To determine the profitability of banks, simply looking at the earnings per share isn't quite enough. It's also important to know how efficiently a bank is using its assets and equity to generate profits. For this reason, three key profitability ratios to look at when evaluating a bank stock are:

  • Return on assets (ROA)
  • Return on equity (ROE)
  • Net interest margin (NIM)

Here's how to calculate each one, as well as an example of each using 2015 data from Wells Fargo.

Return on assets
To calculate a bank's return on assets, you need to know two pieces of information. First, you need to find the net income, which can be found on the bank's income statement. Next, you need to find the bank's assets (loans, securities, cash, etc.), which can be found on the bank's balance sheet. To calculate return on assets, simply divide the net income by the total assets, then multiply by 100 to express it as a percentage.

As an example, Wells Fargo produced net income of just over $23 billion in 2015, and had total assets of $1.787 trillion at the end of the year. Dividing these two numbers and multiplying by 100 shows a ROA of 1.29%.

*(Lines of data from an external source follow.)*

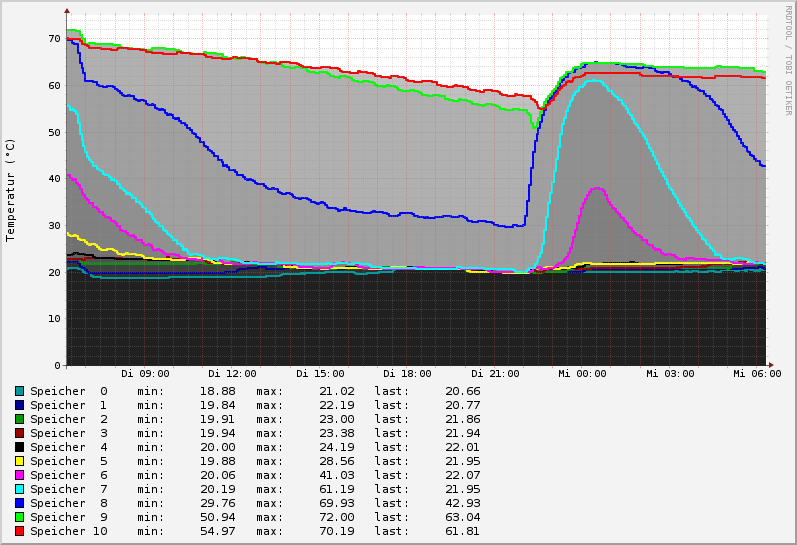Click the RRDTOOL / TOBI OETIKER watermark
Viewport: 797px width, 545px height.
point(788,60)
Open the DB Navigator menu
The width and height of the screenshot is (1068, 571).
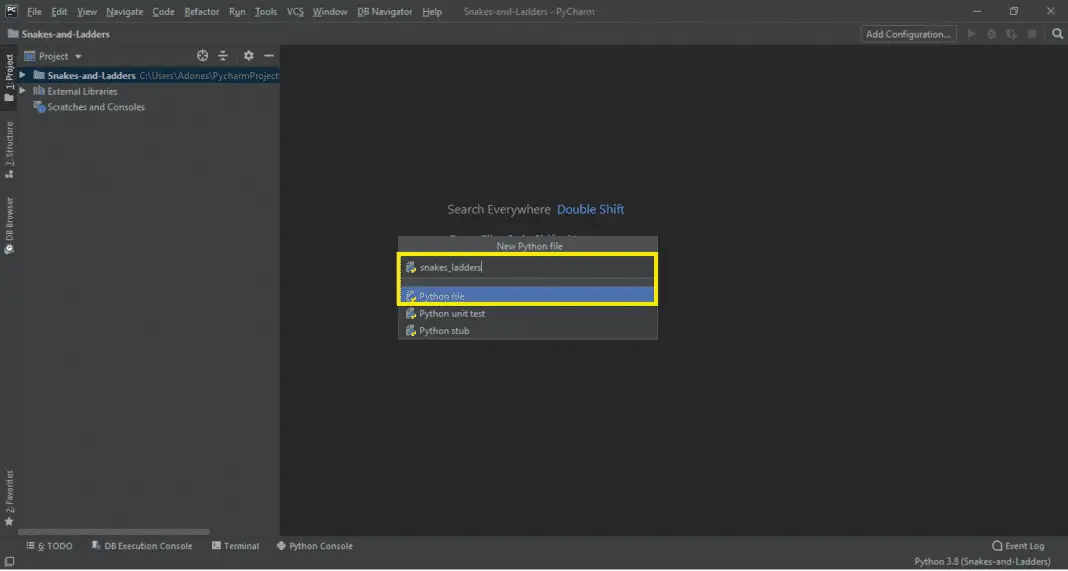tap(384, 12)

Now, we're going to complicate things just a little. If you want the most accurate calculation possible for ROA (or ROE), you need to take an average of the assets or equity over the time period you're considering. In the case of a bank's annual ROE, the best practice is to take the average of the assets at the end of the last five quarters. For Wells Fargo, the five-quarter average assets were $1.737 trillion, which produces a slightly higher ROA of 1.32%.

Return on equity
For return on equity, you'll need the net income as well as the total shareholders' equity, which can be found on the balance sheet. The formula for ROE is similar to the ROA formula, except that you divide by equity instead.

Continuing our Wells Fargo example, we can determine that the bank's five-quarter average equity is $189.8 billion. Using this, along with the bank's $23 billion in net income shows a ROE of 12.1%.

Net interest margin
Finally, to calculate the net interest margin, you need to determine the bank's net interest income. You can find this on the income statement, or you can subtract the bank's interest expense from its interest income. Then, divide this by the bank's assets. Similarly to the other two metrics, use a five-quarter average of assets in order to produce an accurate NIM.

For Wells Fargo, its income statement shows 2015 interest income of $49.28 billion, and interest expense of $3.98 billion. Therefore, we can calculate its net interest income as $45.3 billion, and its net interest margin as 2.6%.

So, what is "good" profitability?
In terms of ROA and ROE, 1% and 10%, respectively are generally considered to be good performance numbers. And, for the fourth quarter of 2015, the industry averages were 1.03% (ROA) and 9.21% (ROE). Net interest margin tends to fluctuate over time depending on the prevailing interest rates -- that is, interest margins tend to be higher when market interest rates are up. In the fourth quarter of 2015, the industrywide average NIM was 3.02%, but was as high as 4.91% in the mid-1990s.